- RECORD SET -

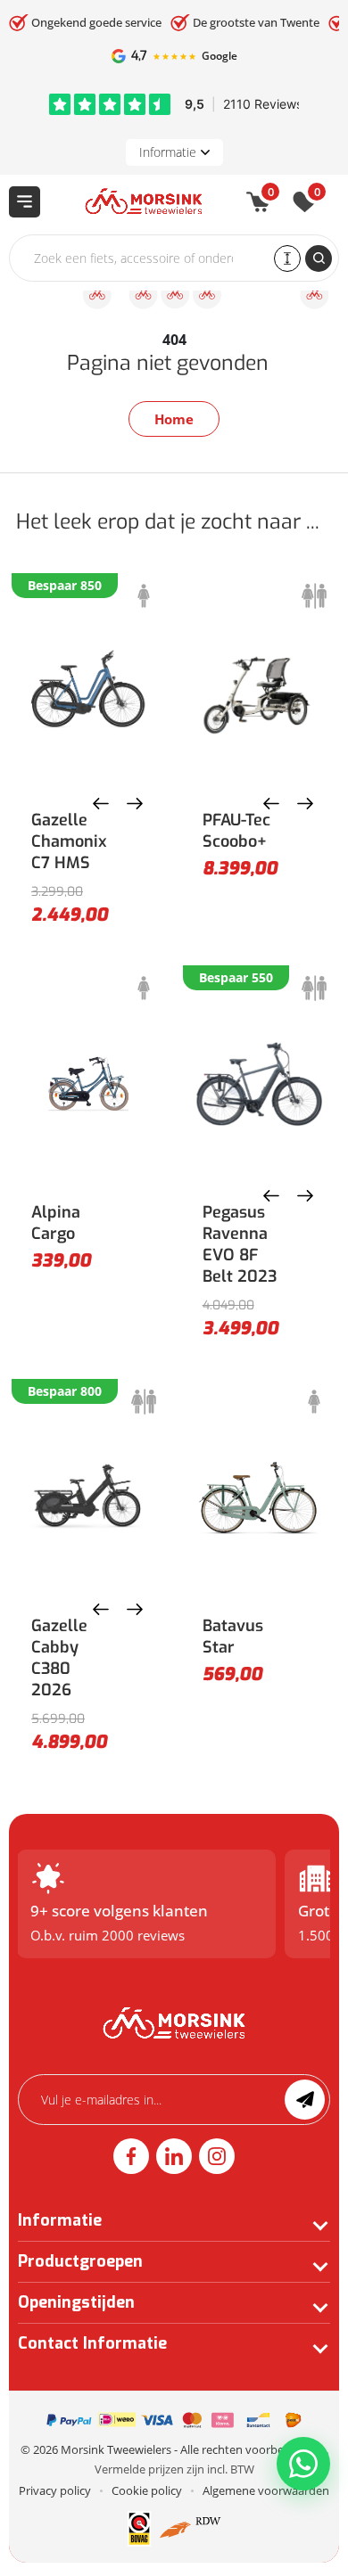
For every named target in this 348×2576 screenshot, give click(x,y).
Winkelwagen (271, 195)
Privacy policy (55, 2490)
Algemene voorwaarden (266, 2490)
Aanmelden (305, 2100)
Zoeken (318, 258)
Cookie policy (147, 2490)
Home (174, 419)
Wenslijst (317, 195)
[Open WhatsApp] (303, 2463)
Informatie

- WHAT YOU HAVE TO DO -
Return the records exactly as they stand, and drop every picture.

- ANSWER BELOW -
For every named target in this 348×2576 screenshot, give click(x,y).
Winkelwagen (271, 195)
Privacy policy (55, 2490)
Algemene voorwaarden (266, 2490)
Aanmelden (305, 2100)
Zoeken (318, 258)
Cookie policy (147, 2490)
Home (174, 419)
Wenslijst (317, 195)
[Open WhatsApp] (303, 2463)
Informatie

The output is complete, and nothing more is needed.